# Drywall adhesive on uneven ceilings?



## mark sr (Jun 13, 2017)

It's always been my understanding that drywall adhesive was mainly used so they could use less screws/nails which made the finishing a tad easier. Adhesive will not draw the drywall up to the stud although it might bridge the gap where the drywall doesn't set tight against the stud/joist.


----------



## t.carpenter00 (Jan 23, 2018)

I used to hang rock professionally for years. Adhesive doesn't help much on ceilings. And it makes it very hard to hold the sheets in place for fastening.
But if they really know how to drive nails and screws, you have little to worry about. 3 screws in the field is the general standard minimum. If you are that worried, ask them to do 4.

Sent from my VS988 using Tapatalk


----------



## Nealtw (Jun 22, 2017)

If you are screwing to trusses, you don't want nails or screws within 16" of the interior wall. Glue would not be wanted.
Trusses flex up, drywall bends and corner to wall stays in tact.


----------



## RetroJoe_1 (Nov 19, 2017)

Nealtw said:


> If you are screwing to trusses, you don't want nails or screws within 16" of the interior wall. Glue would not be wanted.
> Trusses flex up, drywall bends and corner to wall stays in tact.


Not trusses. They are the old ceiling joists. 2 by 8 Lumber 24 ft long.


----------



## RetroJoe_1 (Nov 19, 2017)

t.carpenter00 said:


> I used to hang rock professionally for years. Adhesive doesn't help much on ceilings. And it makes it very hard to hold the sheets in place for fastening.
> But if they really know how to drive nails and screws, you have little to worry about. 3 screws in the field is the general standard minimum. If you are that worried, ask them to do 4.
> Sent from my VS988 using Tapatalk[/QUOTE
> 
> ...


----------



## ron45 (Feb 25, 2014)

If you run wood down the seams instead of finishing them it might not crack.
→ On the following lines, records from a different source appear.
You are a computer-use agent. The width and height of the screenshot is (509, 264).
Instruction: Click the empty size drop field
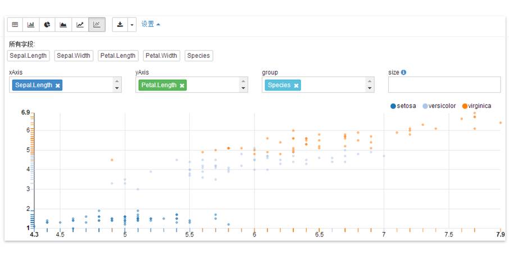click(x=444, y=85)
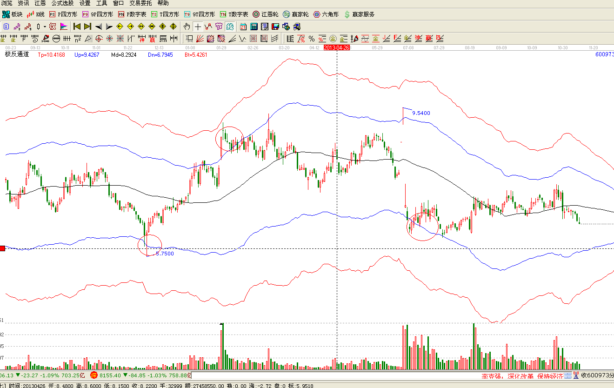Select the hand pan tool

click(187, 27)
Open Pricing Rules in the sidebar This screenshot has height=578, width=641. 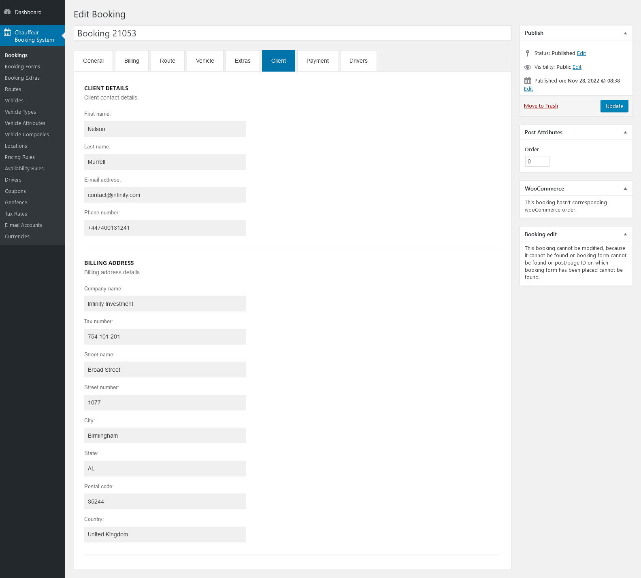click(x=20, y=157)
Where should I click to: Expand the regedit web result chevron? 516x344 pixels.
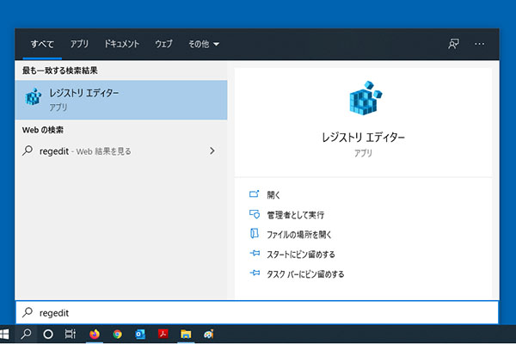pos(212,151)
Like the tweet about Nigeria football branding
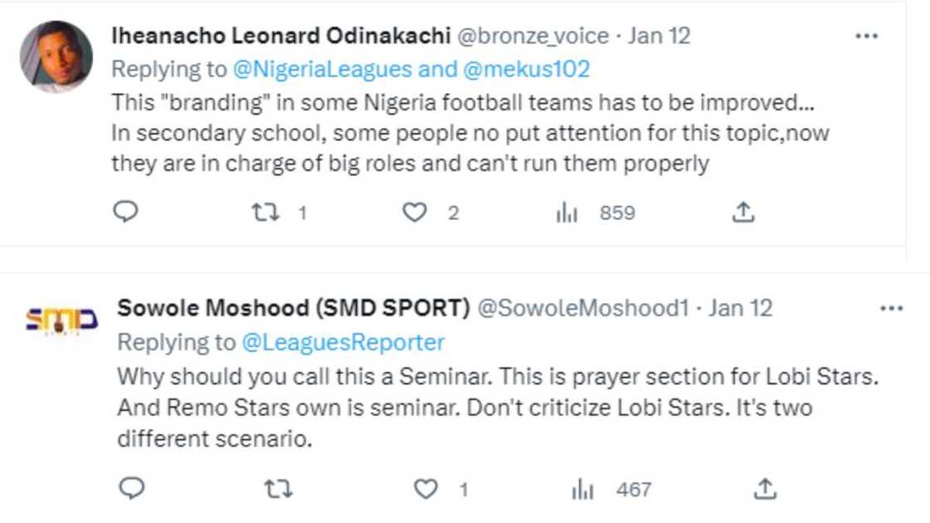This screenshot has height=523, width=930. click(414, 213)
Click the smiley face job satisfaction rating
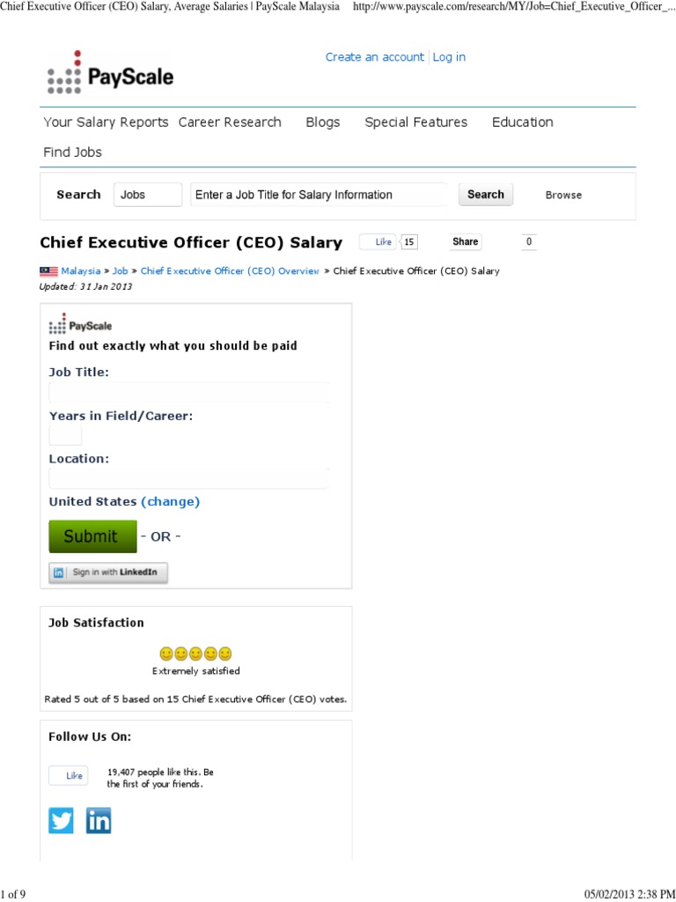 pyautogui.click(x=195, y=654)
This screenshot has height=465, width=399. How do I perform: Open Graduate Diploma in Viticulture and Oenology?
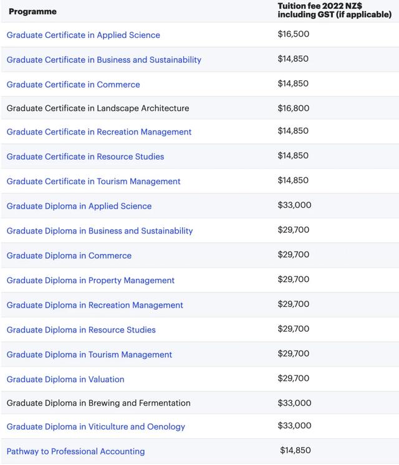pyautogui.click(x=95, y=427)
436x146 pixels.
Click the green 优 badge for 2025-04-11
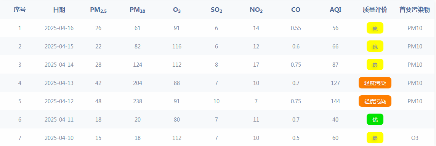point(375,120)
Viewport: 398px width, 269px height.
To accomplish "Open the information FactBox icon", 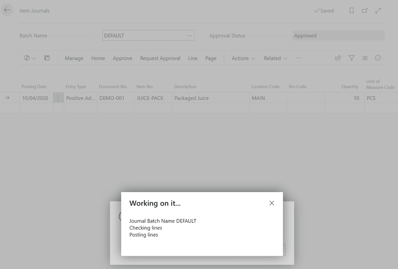I will tap(378, 58).
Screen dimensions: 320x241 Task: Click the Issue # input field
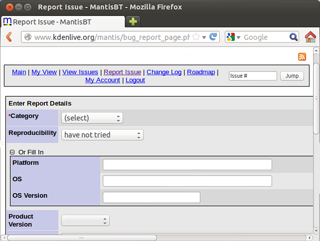pyautogui.click(x=253, y=76)
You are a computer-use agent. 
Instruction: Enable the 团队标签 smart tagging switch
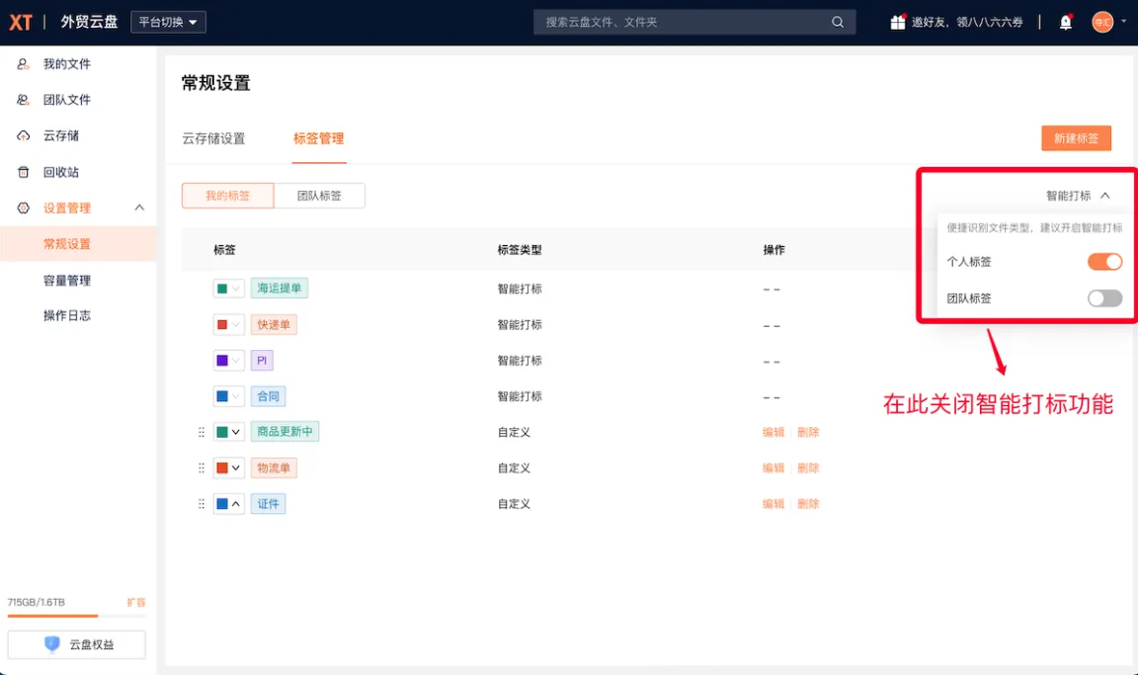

For joists that are SYP or Douglas Fir, in good condition, 8 inches tall, 2 inches wide, 16 inches on center, and 24 feet long between supports, the deflection calculated is 3.685 inches.

This translates to a deflection of L / 78.

Using glue is what causes ghost seams.


----------



## t.carpenter00 (Jan 23, 2018)

You could do that. But unless you're going to do tumbling in your attic, it's just useless overkill. I've been back in a couple of houses where I've addressed that same framing configuration - no issues. If you were overlaying a bad plaster ceiling, I'd drive screws into the joists. If the nails holding the furring strips to the ceiling joists weren't holding, I'd screw to the joists. If neither of those problems present, it's just needless overkill. Properly done, drywall is very crack resistant! 

Sent from my VS988 using Tapatalk


----------



## SPS-1 (Oct 21, 2008)

RetroJoe_1 said:


> Any opinions?



If you tell them how to do their jobs, you likely will be pissing them off. Hanging drywall is not rocket science. Are they professionals or did you find them in front of the Home Depot ?


----------



## t.carpenter00 (Jan 23, 2018)

How did the rock hanging go? 

Sent from my SM-T580 using Tapatalk


----------



## RetroJoe_1 (Nov 19, 2017)

t.carpenter00 said:


> How did the rock hanging go?
> 
> Sent from my SM-T580 using Tapatalk


So far so good. Most of the ceilings are hung. I decided not to request the drywall adhesive. The sheetrock crew was kind enough to reinforce the strapping with sheetrock screws prior to hanging The Rock. They will be coming back tomorrow to work on the walls. Because it's a 90 year old house the window jambs protrude from the framing an inch. So the solution we came up with was to double up the half inch sheetrock on all of the exterior walls. Saves me from having to fur it out.


----------



## RetroJoe_1 (Nov 19, 2017)

ron45 said:


> If you run wood down the seams instead of finishing them it might not crack.
> 
> For joists that are SYP or Douglas Fir, in good condition, 8 inches tall, 2 inches wide, 16 inches on center, and 24 feet long between supports, the deflection calculated is 3.685 inches.
> 
> ...


 I don't plan on going up in the attic and jumping around like a trampoline but when I go up there and just walk around I can feel the floor bounce in the center. Now this is only in the area over the master bedroom where they used 24 foot long joists. On the back portion of the house they used to separate joists across the width and that is pretty solid. The other possible reason is there is no bearing beam across the middle of the room. It's a 16 foot span from one wall to the other in the master bedroom. In the back of the house there is a wall that splits up two bedrooms and that might act as support to prevent the deflection that I have in the front of the house. I do have OSB that I laid down in the Attic. I just temporarily screwed it down on the corners. I'm wondering if I screw it down better whether that would help? I'm just concerned that that bounciness might eventually cause problems with that sheetrock in the master bedroom.


----------